Architectural details:

The network consists of L=9 "layers", each with 100-900 units. There are on the order of L^2 "connections" (bundles of synapses between layers), and 2000 synapses per "connection" (synapses are sparse).

During each update cycle, all the layers (neurons) are updated (conditioned on connections), and then all the connections (synapses) are updated (conditioned on layers). That is to say, layer updating is independent conditioned on connections, and connection updating is independent conditioned on layers.

Given that there are so many neurons and synapses, the program naturally spends most of its time updating layers and synapses (line 133). I thought that using OpenMP over the per-layer loop, or even per-neuron/synapse, would really speed things up, but that does not seem to be the case at all.

If it's of any interest to the reader, my machine has a 4.0Ghz CPU with 8 cores. 12K steps run in approximately 30 seconds on either single-threaded or OpenMP-enabled builds.

I'm aware that I should be using smart pointers, but memory management is fairly straightforward in this simple simulator, so I chose to live dangerously.

General C++ programming style tips / pointing out my bad practices are also welcome!

Answer 1

It is generally advisable to parallelize loops at the absolute outermost level possible. Creating new OS threads, dividing up the relevant loop, and allocating data in the private address space for each thread all take up time, as does synchronization once the parallel task is over. Often, this overhead can outweigh any benefit that parallelism might have conferred in the first place. Whenever you use OpenMP to parallelize a task or loop, it has to be large enough to amortize the cost of spawning threads.

I would hoist as many parallel directives to the outermost loop as possible, and avoid having nested parallel directives. You may have to switch from using omp parallel for to just using omp parallel at the outermost level, then having some logic to explicitly decide which part of the data each thread works on depending on its thread number.

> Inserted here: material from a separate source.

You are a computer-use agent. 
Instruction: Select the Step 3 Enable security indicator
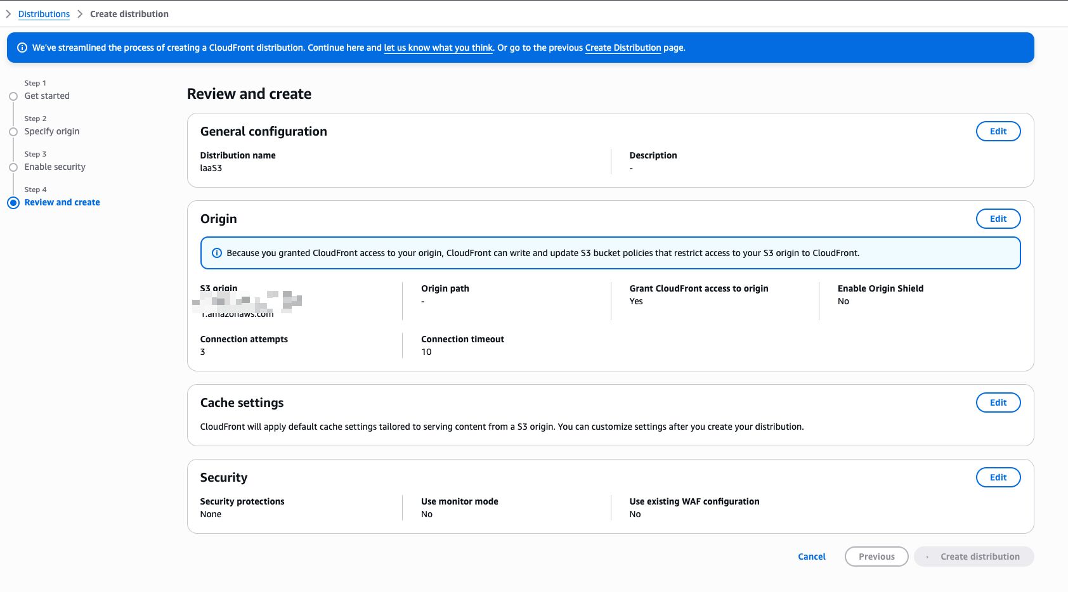pos(13,167)
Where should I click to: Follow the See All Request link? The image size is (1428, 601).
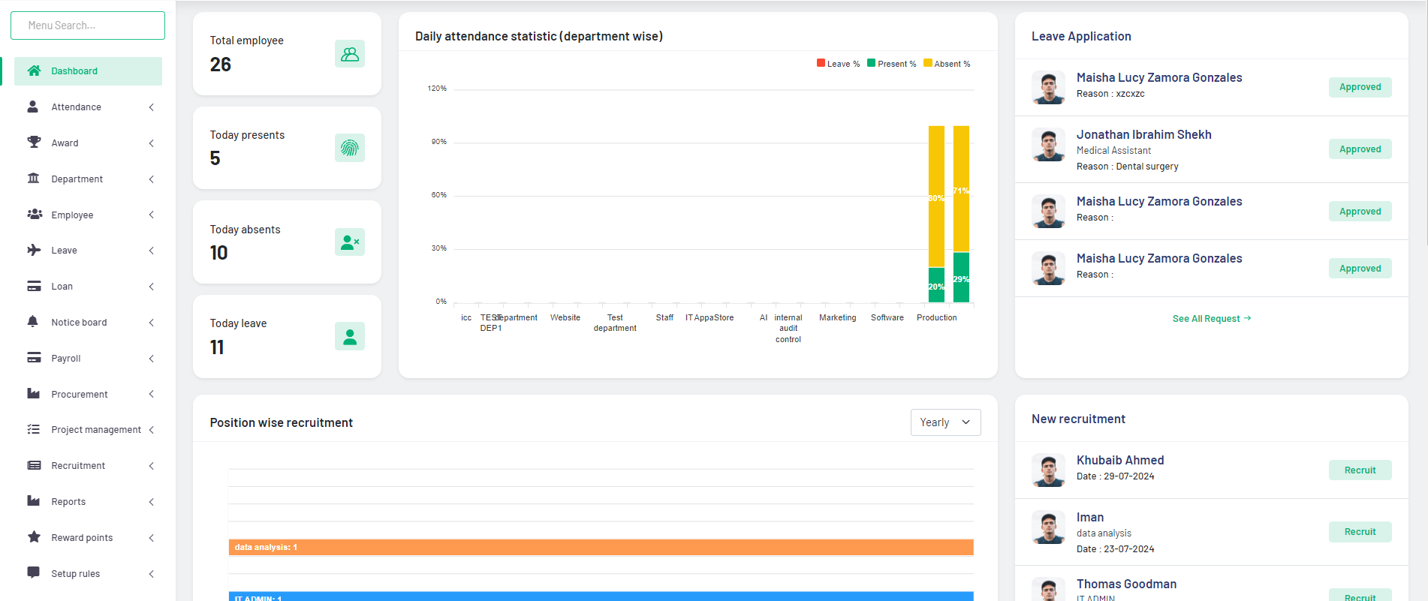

You'll have to be the judge of whether this is actually the problem or not; I only did a shallow read of your code, and the work that gets parallelized in the inner loops might actually be large enough that this is not the consideration at all.

Finally, there are alternatives to OpenMP for shared-memory parallel programming, e.g. Intel's Threading Building Blocks. OpenMP is pretty crude in the grand scheme of things, so you might find task-based parallelism easier or more fun to work with. You get to pretend like you have as many parallel threads of execution as you want, and the library manages farming out the tasks you define to the existing OS threads.